E é um bocado isso, no meio deste ruído, que muita gente considera uma coisa maléfica – estamos a ficar escravos das máquinas, aqueles conceitos do início dos anos 2000s, e que os próprios Hipnótica também exploravam, uma coisa ‘sci fy’ – isto não é nada ‘sci fy’, isto é mesmo assim e é bastante rico. O que eu acho é que falta as pessoas saírem de determinados túneis, porque as pessoas entram num certo túnel ou grupo e depois começam a ficar demasiado condicionadas por isso, em termos musicais e não só, e começam a interagir nesse pequeno núcleo, então vão-se formando núcleos quase de mundos paralelos – é o meu grupo de amigos do Instagram, o meu grupo disto, o meu grupo daquilo – e as pessoas tendem a fechar-se um bocado por pequenos grupinhos e ficam pouco receptivas a ir procurar fora disso, sentem-se na zona de conforto, têm as coisas que gostam e que as estimulam, mas é preciso romper com isso e ligar os túneis, senão isto tudo tende a definhar, isto é um organismo. E em termos de criatividade tu tens de manter a ebulição, e a ebulição faz-se com subversões do que é expectável, portanto é romper, é pegar em vários grupos que não se cruzam e estabeleceres uma rota, passar por lá com músicas folk e melodias, e depois o pessoal fica tipo “o que é que aconteceu aqui?” e de repente vêm uma porta, “epá, mas tava aqui uma porta? Sim tava aqui uma porta. E esta porta dá para onde? Eish, é do caraças esta sala”. Isto é o amor, a amor faz isso, estimula-te. E a alegoria vem daí, isto no fundo é quase uma lenda que se constrói, são pequenas histórias, mas não há nenhum tema do disco que aborde isto. Isto tu pensas depois, a tentar perceber o que é que aconteceu.

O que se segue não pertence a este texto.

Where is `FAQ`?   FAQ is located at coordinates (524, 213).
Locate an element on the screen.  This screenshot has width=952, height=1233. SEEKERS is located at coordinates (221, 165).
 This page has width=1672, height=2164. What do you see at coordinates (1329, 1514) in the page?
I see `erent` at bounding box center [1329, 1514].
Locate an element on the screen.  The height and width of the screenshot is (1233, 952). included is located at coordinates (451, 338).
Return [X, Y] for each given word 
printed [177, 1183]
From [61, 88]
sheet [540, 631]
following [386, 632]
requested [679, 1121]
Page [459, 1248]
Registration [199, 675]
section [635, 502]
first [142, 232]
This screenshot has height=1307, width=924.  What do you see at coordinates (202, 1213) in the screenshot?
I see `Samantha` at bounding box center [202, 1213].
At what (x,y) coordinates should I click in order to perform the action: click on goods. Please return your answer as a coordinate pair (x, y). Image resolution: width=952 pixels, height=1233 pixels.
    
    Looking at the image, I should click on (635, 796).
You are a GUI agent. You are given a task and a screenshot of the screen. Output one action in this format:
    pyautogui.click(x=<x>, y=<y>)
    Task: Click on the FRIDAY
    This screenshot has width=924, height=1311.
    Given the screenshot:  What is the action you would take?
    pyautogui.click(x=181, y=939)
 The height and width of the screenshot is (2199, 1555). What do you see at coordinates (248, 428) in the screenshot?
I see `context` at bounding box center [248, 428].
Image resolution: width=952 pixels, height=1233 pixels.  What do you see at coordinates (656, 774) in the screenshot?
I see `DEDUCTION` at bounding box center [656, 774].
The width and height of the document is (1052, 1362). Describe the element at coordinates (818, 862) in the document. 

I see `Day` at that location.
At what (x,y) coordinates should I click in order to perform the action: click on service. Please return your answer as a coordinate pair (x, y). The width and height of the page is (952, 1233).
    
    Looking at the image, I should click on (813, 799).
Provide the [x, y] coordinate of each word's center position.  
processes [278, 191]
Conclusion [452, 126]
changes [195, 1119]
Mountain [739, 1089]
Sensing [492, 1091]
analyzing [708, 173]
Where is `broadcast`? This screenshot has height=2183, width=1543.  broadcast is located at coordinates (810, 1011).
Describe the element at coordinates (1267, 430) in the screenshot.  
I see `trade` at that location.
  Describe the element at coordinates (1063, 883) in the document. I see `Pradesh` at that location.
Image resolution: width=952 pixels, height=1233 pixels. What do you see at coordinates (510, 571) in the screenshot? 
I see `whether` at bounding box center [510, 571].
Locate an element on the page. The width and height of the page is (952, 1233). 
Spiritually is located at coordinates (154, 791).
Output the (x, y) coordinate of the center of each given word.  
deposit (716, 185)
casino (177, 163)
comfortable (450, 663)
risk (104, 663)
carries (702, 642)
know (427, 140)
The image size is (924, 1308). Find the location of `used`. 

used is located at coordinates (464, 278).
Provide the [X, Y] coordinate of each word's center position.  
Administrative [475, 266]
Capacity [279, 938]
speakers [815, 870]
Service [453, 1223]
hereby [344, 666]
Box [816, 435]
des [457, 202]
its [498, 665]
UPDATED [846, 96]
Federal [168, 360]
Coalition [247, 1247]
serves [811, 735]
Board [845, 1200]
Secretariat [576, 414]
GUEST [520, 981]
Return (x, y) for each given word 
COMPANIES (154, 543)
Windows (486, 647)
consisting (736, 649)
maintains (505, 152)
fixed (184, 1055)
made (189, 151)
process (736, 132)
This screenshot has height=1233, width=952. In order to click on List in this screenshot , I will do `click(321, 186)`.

E também é curioso que tanto o nome do disco como o nome da banda são paradoxos – Beautify Junkyards, beleza e sujeira; Beast Shouted Love, é pouco habital os monstros gritarem amor. Isto foi propositado?
JBK: Foi por acaso. Nós tínhamos vários títulos que fomos pensando, mas depois.. não foi propositado a escolha final. Mas é curioso.
E ao vivo, já têm planos?
JBK: Vamos fazer o primeiro concerto esta 6a feira [24 Abril], no Mercado de Música Independente, no Príncipe Real, tocamos com o Alisdair Roberts e com o Tó Trips. Depois o lançamento mesmo do álbum é a 22 de Maio na Casa Independente.
Já começaram a preparar a versão ao vivo?
JBK: É o que vamos fazer agora, vamos agora para um ensaio. Nós como somos 6 temos hipótese de recriar o disco, mas também não estamos a tentar fazer isso, estamos a construir alguns arranjos por forma a prolongar algumas partes e deixar as canções desenvolver-se. Grande parte das músicas são algo curtas e queremos estender um pouco mais.